In the opening round the much taller Beckford used a solid jab keeping Mansfield at bay before coming in under the jab with some uppercuts to the chin of Beckford. A lead right to the chin by Mansfield rocked Beckford at the bell. In the second round Beckford’s jab is keeping Mansfield looking for an opening landing several uppercuts when he gets inside. Beckford’s been warned several times by referee Esteves, Jr., for leaning on top of Mansfield and using his forearm to the head. In the third round another warning to Beckford for holding behind the head and hitting by referee Esteves, Jr. Once again Beckford uses the foreman to the throat of Mansfield and gets away with it. A lead right by Mansfield to the chin of Beckford had him holding on. Mansfield had a welt under his right eye by the end of the round.
In the fourth round several uppercuts to the chin by Mansfield had Beckford holding on.

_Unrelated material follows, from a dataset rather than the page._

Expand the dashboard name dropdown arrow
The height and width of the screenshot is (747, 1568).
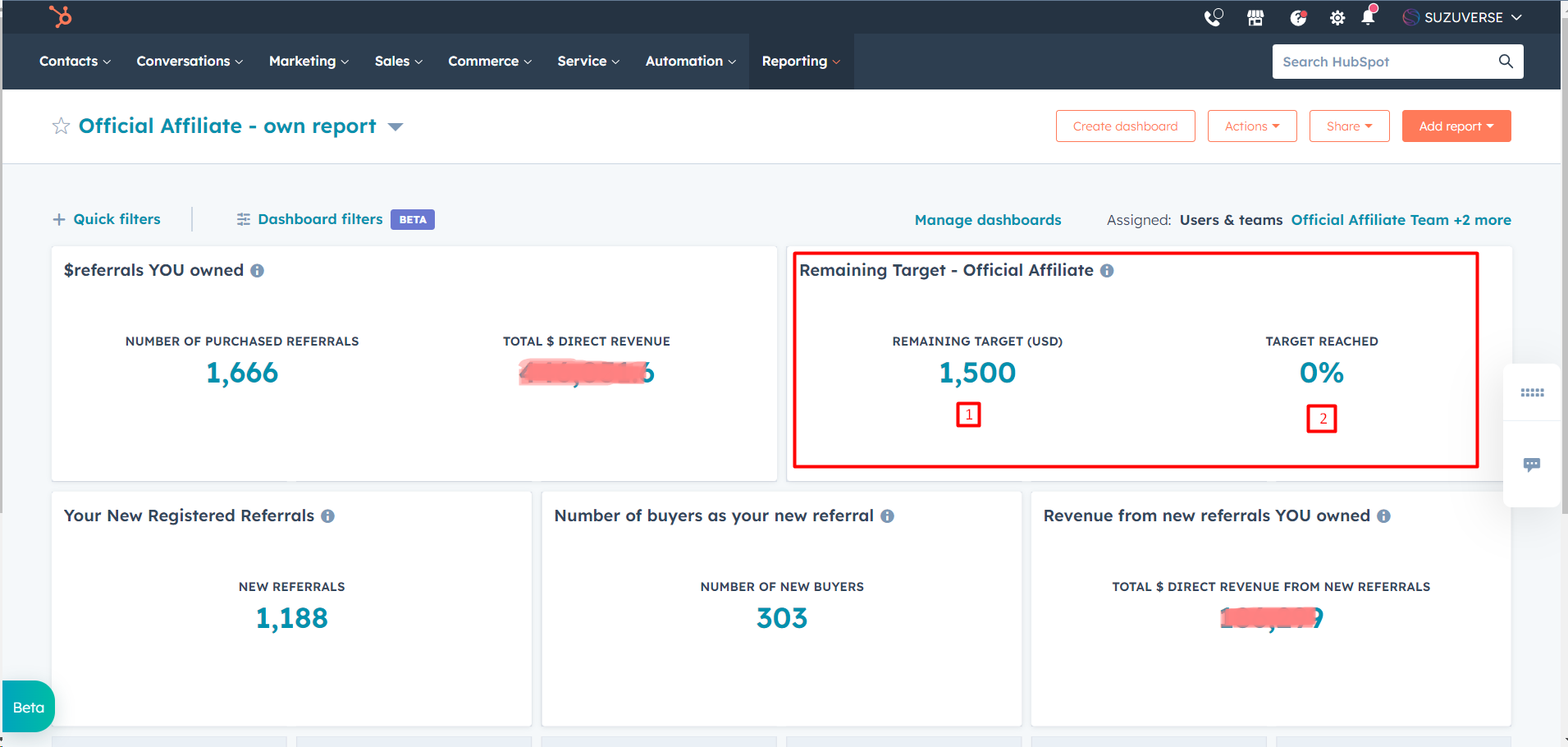[395, 127]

Beckford landed an overhand left to the head of Mansfield then Beckford fell backwards barely staying on his feet. Mansfield turned southpaw landing several right hooks to the head of Beckford who looks like he is out of gas by continuing to grab Mansfield into a clinch. In the fifth round Mansfield lands an overhand right to the head of Beckford who had his right hand caught on a rope strap. Beckford was losing his trunks as referee Esteves again pulled them up. In the sixth and final round Mansfield continued to come forward knocking the trunks of a holding Beckford. Mansfield got inside working uppercuts with both hands to the mid-section of Beckford. Beckford continues to push Mansfield to the ropes while holding him completely out of gas. Mansfield gets in several rights at the bell almost knocking Beckford off his feet.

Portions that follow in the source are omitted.